O CAEP possui diversos subgrupos, e dentre eles o Fuels Task Group (FTG) é o responsável pelas discussões deste tema. O FTG foi instituído para dar continuidade aos trabalhos do Alternative Fuels Task Force (AFTF). O resultado destas discussões é avaliado pelo comitê, passa por um fluxo de aprovações na OACI, e é então incorporado ao Volume IV do Anexo 16 à Convenção de Chicago. Posteriormente, ele é incorporado à regulamentação da ANAC.
A nível nacional, o Conselho Nacional de Política Energética (CNPE) criou o programa Combustível do Futuro com o objetivo de priorizar o uso de fontes alternativas de energia e fortalecer o desenvolvimento tecnológico nacional na área de combustíveis sustentáveis. A ANAC compõe um grupo de quinze órgãos coordenados pelo Ministério de Minas e Energia denominado Comitê Técnico do Combustível do Futuro. O comitê será responsável por propor a metodologia de avaliação do ciclo de vida completo dos combustíveis, por recomendar medidas para aproximação dos combustíveis de referência aos combustíveis efetivamente utilizados pelo consumidor, assim como sugerir ações para fornecer ao cidadão informações adequadas para a escolha consciente do veículo em relação aos aspectos de eficiência energética e ambiental.

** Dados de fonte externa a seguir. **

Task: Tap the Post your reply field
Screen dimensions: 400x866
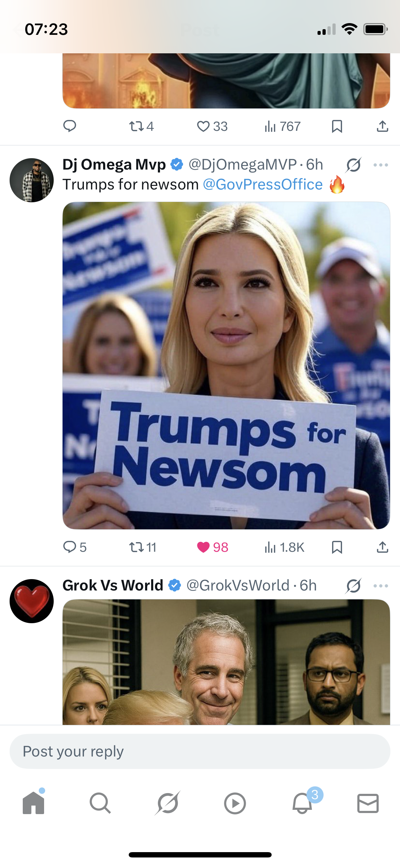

O Querosene de Aviação Sustentável está no rol de combustíveis que serão tratados neste comitê.
Finalmente, como instância de participação social, a ANAC construiu a Rede Ambiental da Aviação, instância consultiva aberta à participação de representantes do setor público, privado e sociedade civil, com a finalidade de apresentar estudos, compartilhar dados e propor iniciativas voltadas à promoção da sustentabilidade ambiental da aviação civil brasileira, engajando o setor e toda a sociedade rumo a uma aviação mais verde, socialmente responsável e em sintonia com os consensos internacionais estabelecidos em temática ambiental.